■ Work request: Whenever a line in the material below includes "dimensions", copy that line.

[Source data Boundary: Start]

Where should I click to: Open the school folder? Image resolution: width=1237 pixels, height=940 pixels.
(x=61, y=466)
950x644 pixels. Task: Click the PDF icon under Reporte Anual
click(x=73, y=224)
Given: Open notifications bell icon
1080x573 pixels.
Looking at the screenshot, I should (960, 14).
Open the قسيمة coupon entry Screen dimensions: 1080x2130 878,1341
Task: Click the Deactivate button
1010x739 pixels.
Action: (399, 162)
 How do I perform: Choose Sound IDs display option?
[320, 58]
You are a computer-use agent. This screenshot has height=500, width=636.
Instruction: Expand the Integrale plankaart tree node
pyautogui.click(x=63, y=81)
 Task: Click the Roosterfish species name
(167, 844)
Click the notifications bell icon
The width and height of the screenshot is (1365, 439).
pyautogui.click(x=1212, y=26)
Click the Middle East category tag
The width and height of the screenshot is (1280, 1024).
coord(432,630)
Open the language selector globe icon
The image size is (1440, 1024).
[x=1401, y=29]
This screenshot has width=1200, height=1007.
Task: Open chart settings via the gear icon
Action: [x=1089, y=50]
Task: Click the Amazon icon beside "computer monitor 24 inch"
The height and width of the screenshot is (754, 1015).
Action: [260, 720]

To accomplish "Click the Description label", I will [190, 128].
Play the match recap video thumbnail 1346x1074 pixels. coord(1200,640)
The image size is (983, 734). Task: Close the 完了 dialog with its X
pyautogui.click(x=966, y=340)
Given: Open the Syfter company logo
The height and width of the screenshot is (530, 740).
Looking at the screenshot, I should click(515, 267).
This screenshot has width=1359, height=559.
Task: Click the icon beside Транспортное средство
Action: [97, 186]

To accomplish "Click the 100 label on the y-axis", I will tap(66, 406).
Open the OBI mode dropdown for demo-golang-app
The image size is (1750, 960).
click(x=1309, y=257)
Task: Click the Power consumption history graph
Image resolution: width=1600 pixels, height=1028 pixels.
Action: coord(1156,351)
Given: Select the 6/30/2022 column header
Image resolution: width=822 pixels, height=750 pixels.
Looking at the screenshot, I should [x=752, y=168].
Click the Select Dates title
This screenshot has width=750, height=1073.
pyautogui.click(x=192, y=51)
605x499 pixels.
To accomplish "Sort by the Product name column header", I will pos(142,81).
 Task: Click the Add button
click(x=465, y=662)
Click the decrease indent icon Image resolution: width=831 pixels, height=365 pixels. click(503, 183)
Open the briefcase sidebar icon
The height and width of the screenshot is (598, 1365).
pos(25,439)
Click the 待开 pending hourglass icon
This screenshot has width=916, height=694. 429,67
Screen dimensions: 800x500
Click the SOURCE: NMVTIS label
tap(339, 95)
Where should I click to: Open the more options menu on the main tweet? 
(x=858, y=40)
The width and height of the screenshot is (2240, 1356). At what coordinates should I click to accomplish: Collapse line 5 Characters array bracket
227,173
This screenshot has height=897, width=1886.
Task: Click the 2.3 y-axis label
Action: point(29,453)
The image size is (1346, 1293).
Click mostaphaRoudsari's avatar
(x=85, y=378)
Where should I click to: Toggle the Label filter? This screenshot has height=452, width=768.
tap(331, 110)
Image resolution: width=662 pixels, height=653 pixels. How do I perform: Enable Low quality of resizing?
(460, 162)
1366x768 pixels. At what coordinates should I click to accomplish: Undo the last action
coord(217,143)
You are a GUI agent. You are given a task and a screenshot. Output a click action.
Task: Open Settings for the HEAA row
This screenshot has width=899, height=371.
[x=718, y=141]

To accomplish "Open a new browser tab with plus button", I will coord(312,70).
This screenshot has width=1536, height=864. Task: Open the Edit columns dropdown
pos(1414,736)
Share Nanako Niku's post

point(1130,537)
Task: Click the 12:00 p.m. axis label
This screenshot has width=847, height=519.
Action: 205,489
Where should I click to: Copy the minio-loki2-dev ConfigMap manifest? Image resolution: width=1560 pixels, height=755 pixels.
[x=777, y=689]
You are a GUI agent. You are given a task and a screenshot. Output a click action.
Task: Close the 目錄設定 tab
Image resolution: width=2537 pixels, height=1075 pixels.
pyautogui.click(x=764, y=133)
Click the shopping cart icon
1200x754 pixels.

[Source data Boundary: End]

■ Answer to this task:
Open the قسيمة coupon entry Screen dimensions: 1080x2130 878,1341
Screen dimensions: 800x500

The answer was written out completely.